(Stored dataset items)
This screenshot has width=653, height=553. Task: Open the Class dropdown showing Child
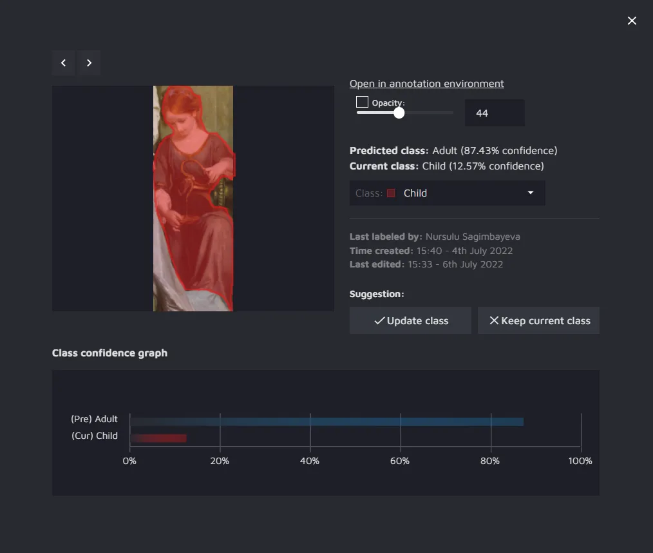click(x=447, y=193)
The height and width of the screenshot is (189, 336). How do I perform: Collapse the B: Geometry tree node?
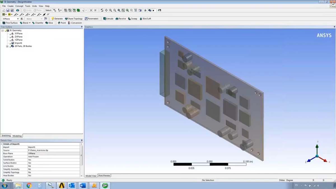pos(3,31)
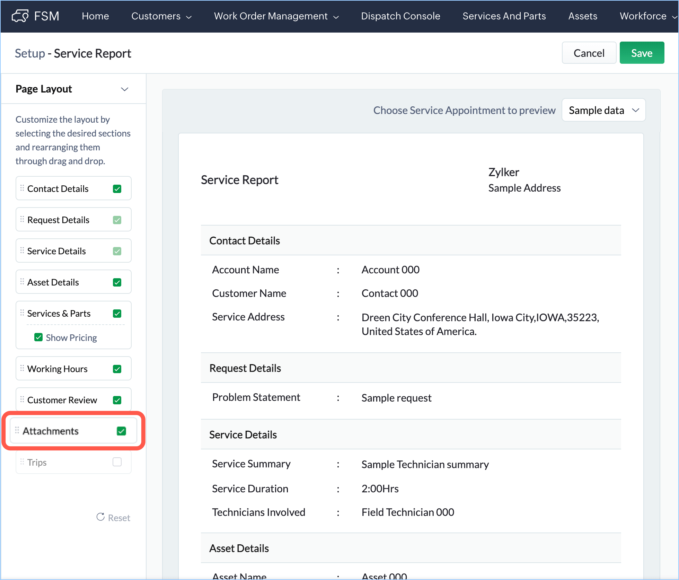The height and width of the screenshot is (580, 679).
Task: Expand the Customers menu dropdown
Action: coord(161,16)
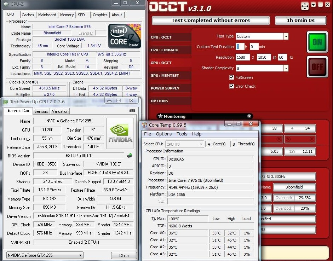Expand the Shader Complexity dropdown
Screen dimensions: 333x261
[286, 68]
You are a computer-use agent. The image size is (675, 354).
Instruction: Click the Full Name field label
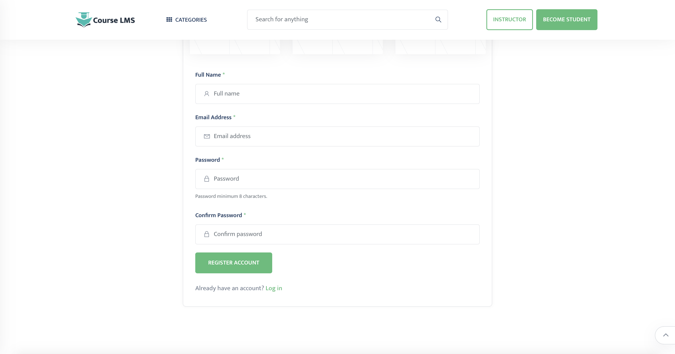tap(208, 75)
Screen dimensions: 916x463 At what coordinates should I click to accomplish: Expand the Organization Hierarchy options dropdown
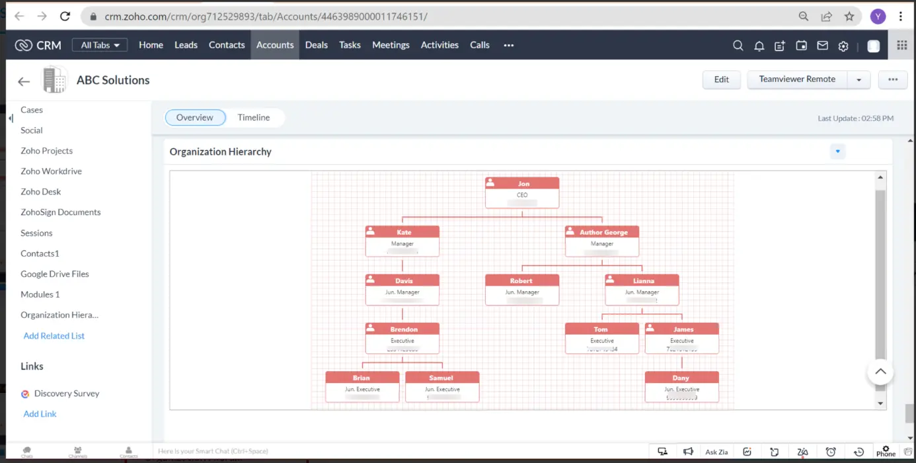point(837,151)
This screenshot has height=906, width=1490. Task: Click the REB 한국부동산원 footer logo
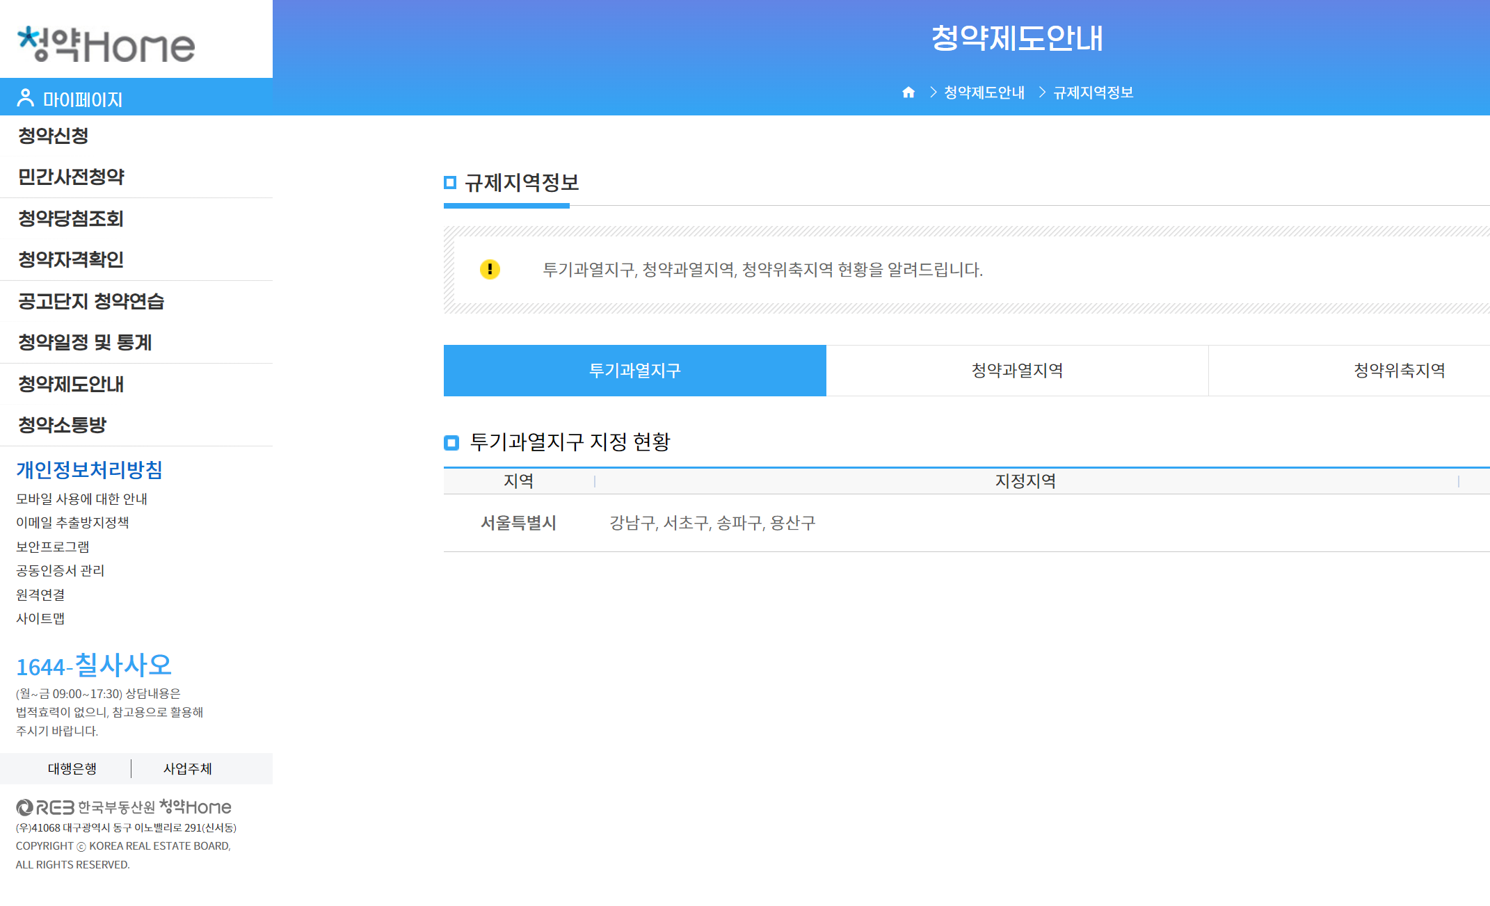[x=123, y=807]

[WHAT TO DO]: Reproduce the lines above word for word, omitting the pictures.

[THE RESULT]:
This screenshot has width=653, height=553. Task: Open the Class dropdown showing Child
click(x=447, y=193)
The height and width of the screenshot is (189, 336). How do I perform: Collapse the B: Geometry tree node?
pos(3,31)
The height and width of the screenshot is (580, 679).
Task: Expand the Customers menu dropdown
Action: coord(161,16)
Expand the Shader Complexity dropdown
Screen dimensions: 333x261
[286, 68]
You are a computer-use agent. The image size is (675, 354).
Instruction: Click the Full Name field label
tap(208, 75)
Screen dimensions: 916x463 At what coordinates should I click to accomplish: Expand the Organization Hierarchy options dropdown
point(837,151)
This screenshot has height=906, width=1490. Task: Click the REB 한국부동산원 footer logo
[x=123, y=807]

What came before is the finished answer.